1926: Actor Richard Crenna, best known for his roles in movies such as "The Sand Pebbles," "Body Heat" and the first three "Rambo" movies, is born in Los Angeles, California. Crenna, who died of heart failure at the age of 76 on Jan. 17, 2003, also appeared in the TV series "Our Miss Brooks" and "The Real McCoys."
1924: Comedian Allan Sherman, who became a famous song parodist in the early 1960s best known for the summer camp parody "Hello Muddah, Hello Fadduh," is born in Chicago, Illinois. His first album, 1962's "My Son, the Folk Singer," became the fastest-selling record album up to that time. Sherman, seen here during a 1965 guest-starring role on the TV show "The Loner," died of emphysema at the age of 48 on Nov. 20, 1973.
1920: Actress Virginia Mayo, the biggest box office money maker for Warner Bros. in the late 1940s, is born Virginia Clara Jones in St. Louis, Missouri. Mayo got her start in vaudeville and is best known for a series of comedic films withDanny Kaye. She also appeared alongside Bob Hope in "The Princess and the Pirate," with James Cagney in "White Heat" (pictured), and in William Wyler's Best Picture Oscar-winner "The Best Years of Our Lives." She died of pneumonia and complications of congestive heart failure at age 84 on Jan. 17, 2005.
1912: Photographer and film director Gordon Parks, who would become best known for his photographic essays for Life magazine and as the director of the 1971 film "Shaft," is born in Fort Scott, Kansas. He also would become known for his activism and campaigning for civil rights, as well as for his writing, including his autobiographical novel "The Learning Tree." Parks died of cancer at the age of 93 on March 7, 2006.
1900: Irish writer Oscar Wilde, who became one of London's most popular playwrights in the early 1890s, dies of cerebral meningitis at the age of 46 in Paris, France. Among his most popular works were "The Picture of Dorian Gray" and "The Importance of Being Earnest."

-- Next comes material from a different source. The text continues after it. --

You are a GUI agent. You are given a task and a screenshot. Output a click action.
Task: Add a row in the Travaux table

1874: Winston Churchill, who would go on to become a two-time British prime minister and win the Nobel Prize in Literature in 1953, is born at Blenheim Palace in Woodstock, Oxfordshire, England.

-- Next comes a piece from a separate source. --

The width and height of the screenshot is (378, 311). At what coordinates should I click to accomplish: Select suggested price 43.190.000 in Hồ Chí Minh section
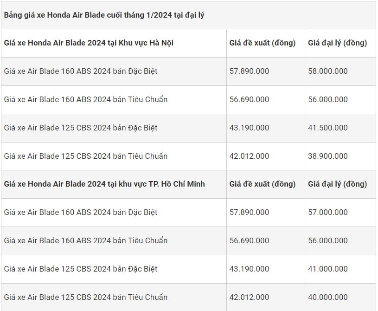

1872: The first-ever international soccer match takes place at the Hamilton Crescent cricket ground in Glasgow, Scotland, between Scotland and England. The game ended in a goalless draw and was watched by a crowd of 4,000. Pictured is an illustration of the game.

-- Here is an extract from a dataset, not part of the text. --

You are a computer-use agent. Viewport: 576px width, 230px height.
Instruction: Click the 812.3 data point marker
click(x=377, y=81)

1858: John Landis Mason receives U.S. patent No. 22,186 for his invention known by his name -- the Mason jar. Mason developed and patented a shoulder-seal jar with a zinc screw cap. The jar has a threaded neck that fit with the threads in a metal cap to screw down to the shoulder of the jar and in this way form a seal.
1835: Samuel Langhorne Clemens is born in Florida, Missouri. Under the pen name Mark Twain, he would become one of America's greatest humorists, best known for his novel "The Adventures of Tom Sawyer" and its sequel, "Adventures of Huckleberry Finn."
1803: In New Orleans, Spanish representatives officially transfer the Louisiana Territory to a French representative. Just 20 days later, France would sell the same land to the United States as the Louisiana Purchase for $15 million, or 3 cents an acre. The property included all of present-day Arkansas, Missouri, Iowa, Oklahoma, Kansas and Nebraska and parts of Minnesota, North Dakota, South Dakota, New Mexico, Texas, Montana, Wyoming, Colorado and Louisiana.
1786: Peter Leopold Joseph of Habsburg-Lorraine, grand duke of Tuscany, promulgates a penal reform making his country the first state to abolish the death penalty. Consequently, Nov. 30 is commemorated by 300 cities around the world as "Cities for Life Day."
1782: In Paris, representatives from the United States and the Kingdom of Great Britain sign preliminary peace articles that would later be formalized as the 1783 Treaty of Paris, ending the American Revolutionary War.
1667: Writer and satirist Jonathan Swift, one of the English language's foremost prose satirists who would become best known for works such as "Gulliver's Travels" and "A Modest Proposal," is born in Dublin, Ireland.